Source text.
↓↓↓
When I stepped back into his room, I was nervous. I didn't know what was waiting on the other side of that curtain. There's nothing more disconcerting than when things aren't "right."
....When something is "wrong." That sounds nebulous and vague, but it's hard to explain.
It's like a missing a limb.... there's something wrong... a visual disconnect. Something missing... out of place.
Or when a person is out of their mind... and there's something in their eyes and in their movements that just isn't right. As if they weren't even in there.
I hadn't seen Ross awake yet. Everytime I stepped by he'd been unconcious or sleeping. And by the accounts I'd heard, I didn't know what to expect.
When I'd called to say I was on my way, Tanya was sitting next to Ross.
"Ross... Watts is on the phone. Do you know who Watts is?"
I heard a surprisingly strong voice say something. Tanya laughed.
"Did you hear that? He said.... 'the funny guy from Revolution.'"

Ross was out when Tommy and I came in... in what I hope was a blissful, painkiller induced slumber. But Tanya woke him up.
"Ross... can you hear me?"
Yes.. he nodded.
"Ross.. guess who's here. Who is that?"
Ross opened his eyes groggily. He turned to me for a moment, then turned back to her. "Jay," he said before lapsing back into sleep.
"No. It's not Jay. Who is that, Ross?"
Ross looked at me again... and despite the confusion... despite the drugs... despite everything, I could see in his eyes that he was there. That he wasn't out of it. That there was a person in there. That ROSS was in there.
↑↑↑
Data segment.
↓↓↓
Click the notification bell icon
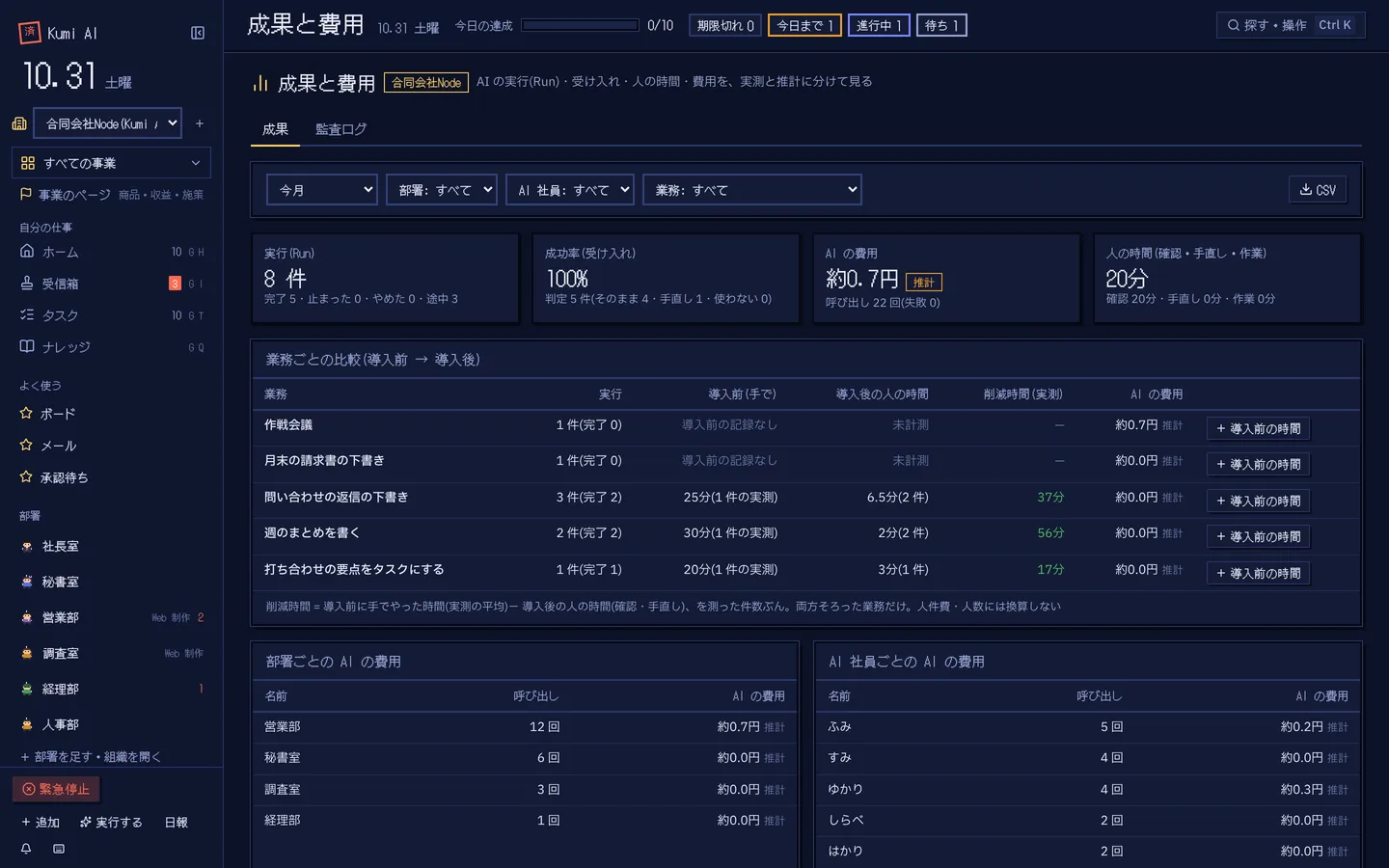1389x868 pixels. coord(26,849)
↑↑↑
Exercise prompt.
Answer these about the passage on visiting Ross:
1. Who was sitting next to Ross when the narrator called to say they were on their way?
2. Who came in with the narrator?
3. What name did Ross say when he first looked at the narrator in his room?

Answer for the task.
1. Tanya
2. Tommy
3. "Jay"